You got further than I did. I've seen them do something similar live at OOPSLA, 
although that was a debate about OO  (and it suffered from Gabriel having a 
bad cold at the time). This was unbearable, though, in pacing, in presentation, 
and what little detectable content there was. The whole we're each going to 
present 50 statements of exactly 50 words seems like it would only result in 
something stilted and forced, and why should we care? Is that the most 
important thing about your presentation (I guess so, since that's the title).

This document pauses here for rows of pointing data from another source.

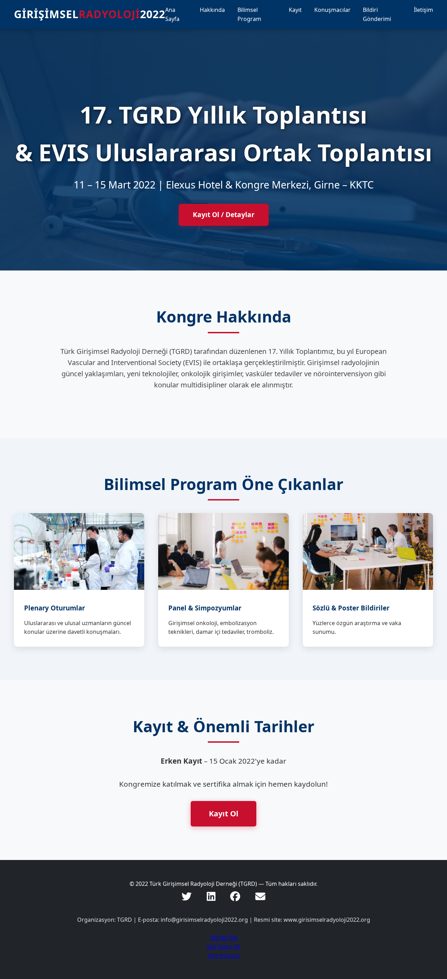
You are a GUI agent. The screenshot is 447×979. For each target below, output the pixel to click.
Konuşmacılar (332, 10)
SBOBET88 (223, 938)
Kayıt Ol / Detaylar (224, 214)
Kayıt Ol (224, 813)
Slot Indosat (224, 955)
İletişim (423, 10)
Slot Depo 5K (224, 946)
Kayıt (295, 10)
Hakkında (212, 10)
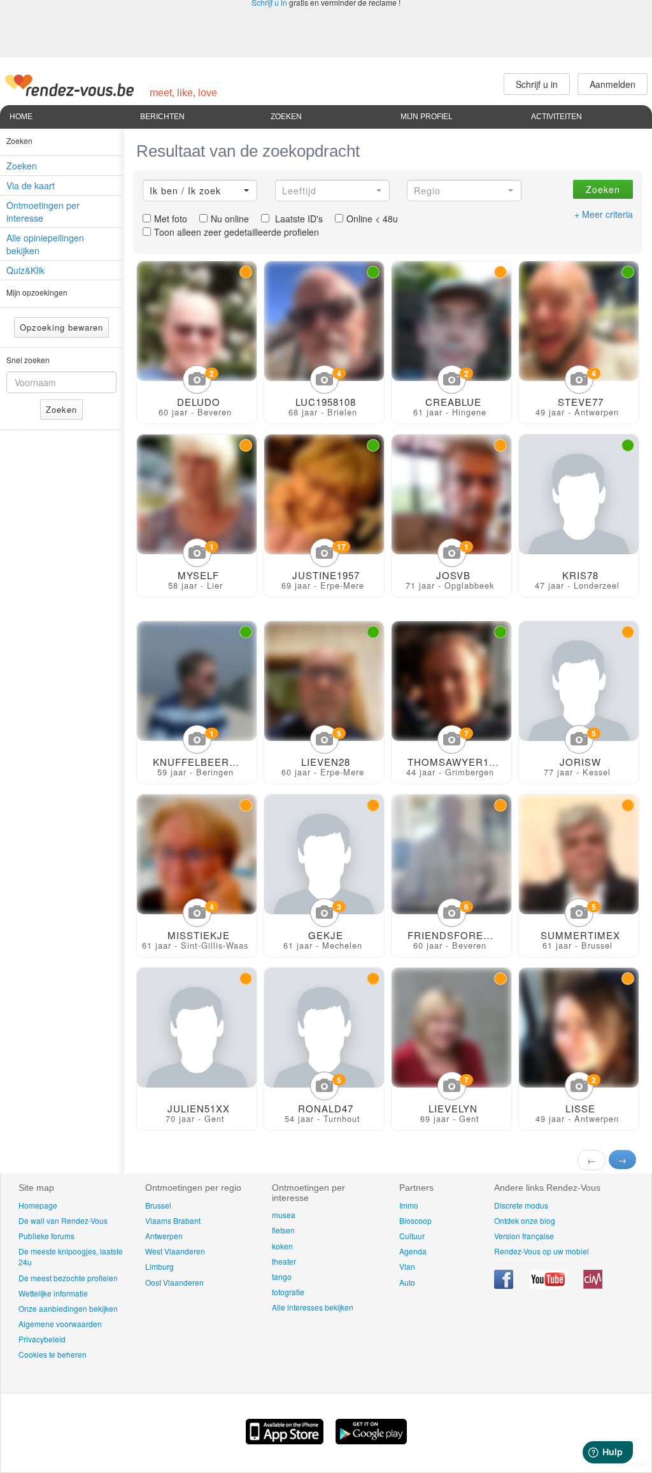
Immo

It's too bad, since both these men are capable of giving great presentations 
and have inspiring ideas. And it is important to try new things--they don't all 
have to succeed. This one didn't, at least from my perspective. Nothing wrong 
with that, but I don't really get why it is so recommended.

--Dethe

 
 Cheers,
 Bob
 
 On 6/25/11 12:07 AM, Julian Leviston wrote:
 
 On 24/06/2011, at 11:42 PM, Bert Freudenberg wrote:
 
 They gave that presentation more than once (I saw it a OOPSLA). Awesome :)
 
 Here's a version from JAOO'08, streams fine in Germany:
 
  http://blog.jaoo.dk/2008/11/21/art-and-code-obscure-or-beautiful-code/
 
 - Bert -
 
 I actually thought the presentation was terrible, not very accessible and 
 incredibly cliquey... it was so referential that you had to almost have 
 lived through the things they were talking about to get whatever it was 
 they were talking about - sort of self-defeating if they were aiming at 
 instruction, which their last few words would indicate.